From the outside, it doesn’t look like much has changed at the historic Holly Theater in downtown Dahlonega. But on the inside, a renovation is well underway to revamp the interior of the theater and bring many of its production aspects into the 21st century.
“This renovation project addresses needs inside and artistic needs,” said Ivana Pelnar-Zaiko, chairwoman of the board that oversees the Holly Theater. “One is a need to improve code requirements when it comes to emergency egress and access to the stage…but the major part is also updating the technical capabilities of the theater.”
Pelnar-Zaiko said volunteers for the Holly Theater put together a wishlist several years ago of technical changes they wanted made to the theater. Many of those wishes are coming to fruition now- one of the most major is the installation of a steel grid above the stage to allow easier scenery changes.
Previously, curtains and backdrops were attached to the roof rafters of the building and then changed by hand through a pulley system. Once the renovation is complete, scenery changes will be attached to the steel grid and then changed through an automated system. In addition, a new curtain made of fire-resistant material will replace the old one.
In order to install the steel grid, construction crews had to strip portions of the theater down to the concrete floor and the original stage.
Pelnar-Zaiko said that the reinstallation of a new stage will bring the theater up to code with stage access. She explained that prior to this project, the stage inside of the theater was not in line with requirements set by the American Disabilities Association.
“So if we had an elderly or handicapped person who wanted to participate in a show, there was really no good way to make that possible,” said Pelnar-Zaiko.
The Holly Theater is certainly a product of its time. According to the book Screen & Stage: The Story of Dahlonega’s Historic Holly Theater by Anne Dismukes Amerson and Kate Cassady Brehe, a man by the name of Randall Holly Brannon broke ground on the theater on March 31, 1947. Brannon had been showing films through a projector in the Price Building on the Dahlonega square as early as 1939; the first film shown in that building was Stagecoach, led by the future Western movie star John Wayne.

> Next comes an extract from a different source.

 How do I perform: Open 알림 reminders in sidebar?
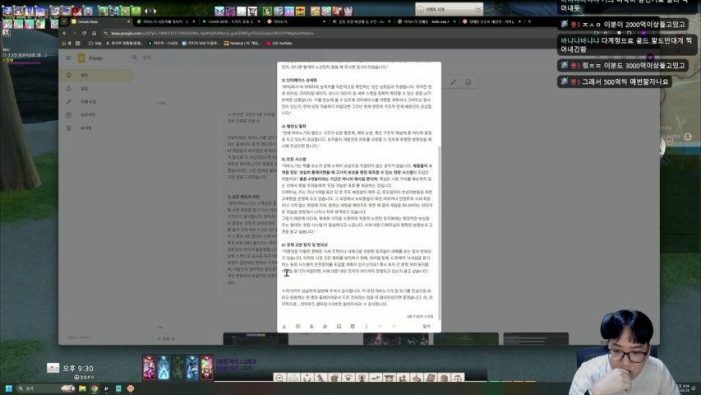[84, 88]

Only a few months into construction, Brannon received a telegram from the federal government forcing him to stop construction. This order was issued because many of the materials necessary for the construction of the theater was also needed to provide housing for veterans following World War II.

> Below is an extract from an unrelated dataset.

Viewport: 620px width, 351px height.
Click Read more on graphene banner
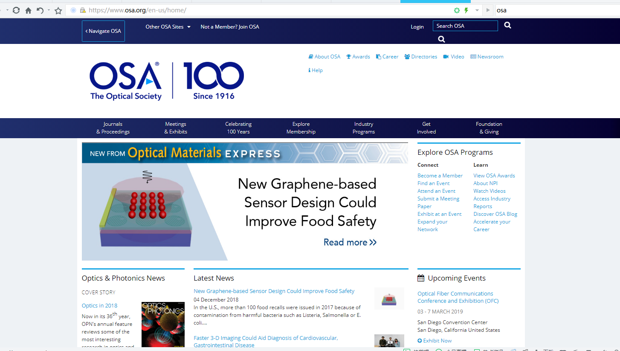[350, 242]
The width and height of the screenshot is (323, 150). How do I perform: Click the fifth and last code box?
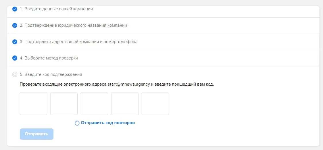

But according to Hal Williams, chairman emeritus of the Holly Theater board, Brannon wasn’t willing to give up just yet.
“He wrote to Congress and asked for an exception and Congress granted that exception,” said Williams. “So we say that we’re the only theater in Georgia for sure that was built by act of Congress.”

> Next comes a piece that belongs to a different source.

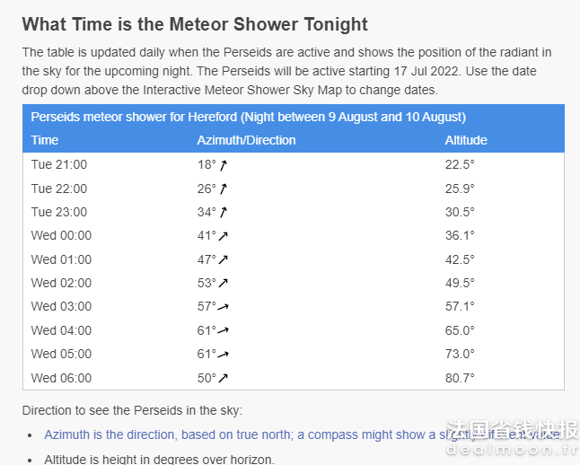Open the Azimuth true north explanation link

The historical significance of the Holly Theater has not been lost over time. In fact, Williams said that the theater and the Dahlonega City Hall are the only two buildings on the square on the National Historic Registry.
“We are required, both internally and externally, to meet those standards and we had to get approval on a lot of the things that Ivana has engineered here,” said Williams.
Pelnar-Zaiko and the board faced a similar battle as Brannon when it came to acquiring resources for this phase of remodeling. She didn’t face any opposition from the government, but she did put in requests for federal grants. Two of these requests were ultimately rewarded- one grant from Rural Business Development and another from the Appalachian Regional Commission.
In addition, she was able to secure from funding from the Fox Theater Institute. Pelnar-Zaiko said that one of the institute’s focuses is to help other historic theaters succeed and it also supplied funding in 2015 when the Holly Theater was renovated on the outside.
She added that a stipulation of the two federal grants is that they both have to be matched. Fortunately, the board has had tremendous help from the community so far to help raise money.
“The community has gotten behind us early enough and strong enough that we knew we had a good amount of the money already,” said Pelnar-Zaiko. “In July, when we found out that we got the first federal grant, we had enough confidence that we could raise the rest of the money.”
Certainly the COVID-19 pandemic has impacted the renovation process, but not all of it has been negative. Williams said that construction was originally scheduled to begin in the spring of this year, the health crisis provided an opportunity to begin without effecting a show lineup.
“It’s been a double-edged sword for us, we had to go faster than we originally intended to but at the same time we haven’t deprived people of theater because nobody is getting out now to go to shows,” he said.
While the board is still in need of more funding to the meet the total cost, the community continues to support its objective. In January, board members hosted an open house event for supporters to get a peek at the ongoing construction progress.
“Everybody was delighted…many of them had not seen the old stage and so they were kind of interested in that,” said Williams. “For so many years the Holly Theater was the only thing in Lumpkin and Dawson counties, if you wanted entertainment you went to the Holly Theater…the Holly Theater has a very warm spot in the hearts of people in the mountain area.”
As the renovations become complete, the Holly Theater will be hosting a series of small scale productions in a preview period this spring and summer, with a grand reopening planned for the fall. The theater will be offering the Broadway musical Godspell in mid-May 2021.